03.07.2009, 11:40 Uhr
Maschine des chinesischen Billigfliegers Spring Airlines (Foto: AFP)
Mit den Stehplätzen wolle man die Auslastung der Flugzeuge um 40 Prozent erhöhen und so der ständig steigenden Passagierzahlen Herr werden. Zhang Wuan, Sprecher der Airline, begründete dem Staatsfernsehen die Pläne auch mit der langen Lieferzeit von Flugzeugen. Man habe zwar 14 neue Maschinen bestellt, doch einige würden frühestens im kommenden Jahr geliefert. Bislang fliegen 13 Maschinen für die Gesellschaft. Laut Wuan könnte die Maßnahme 20 Prozent der Kosten sparen. Die neuen Plätze sollen Ähnlichkeit mit Barhockern haben. "Das wichtigste ist der Gurt. Dieser wird wie bisher um die Hüfte angelegt", sagte Wuan. Nach Angaben der Airline habe man sich schon mit Airbus besprochen, die die Vorschläge als sicher bezeichnet hätten.

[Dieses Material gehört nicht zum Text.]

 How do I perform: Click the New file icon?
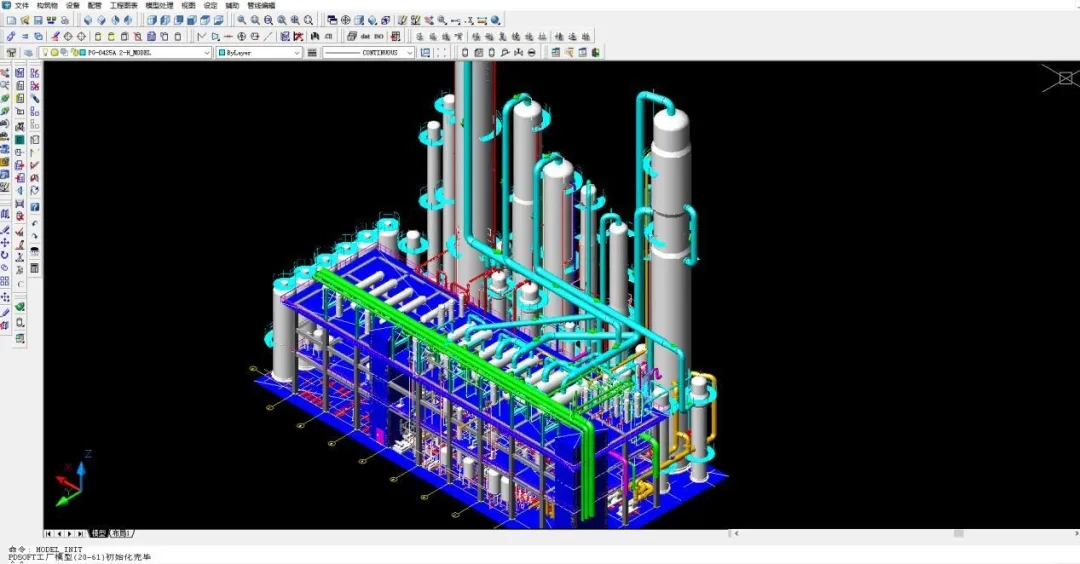(11, 20)
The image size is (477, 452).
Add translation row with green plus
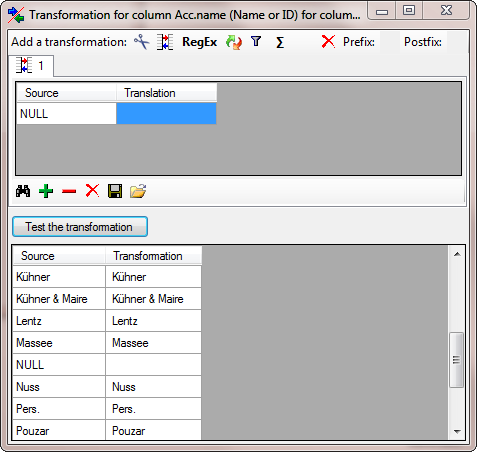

Doch bevor die Pläne in die Tat umgesetzt werden können, braucht die Fluggesellschaft die Unterstützung der Regierung. Spring-Airlines-Präsident Wang Zhenghua gibt sich zuversichtlich, schließlich käme die Idee vom chinesischen Vize-Premier Zhang Deijang. "Er schlug vor, dass Passagiere für einen günstigeren Preis in der Lage sein sollten, ein Flugzeug wie einen Bus zu benutzen: ohne Sitz, ohne Gepäck zu verladen, ohne Essen und ohne Wasser - aber dafür zweckmäßig," sagte Zhenghua. Sobald man eine offizielle Bestätigung habe, werde man die neue Konfiguration ausprobieren. Die 2005 gegründete Spring Airlines bietet ausschließlich Flüge innerhalb Chinas an und bezeichnet sich selbst als Chinas erste Low-Cost-Airline.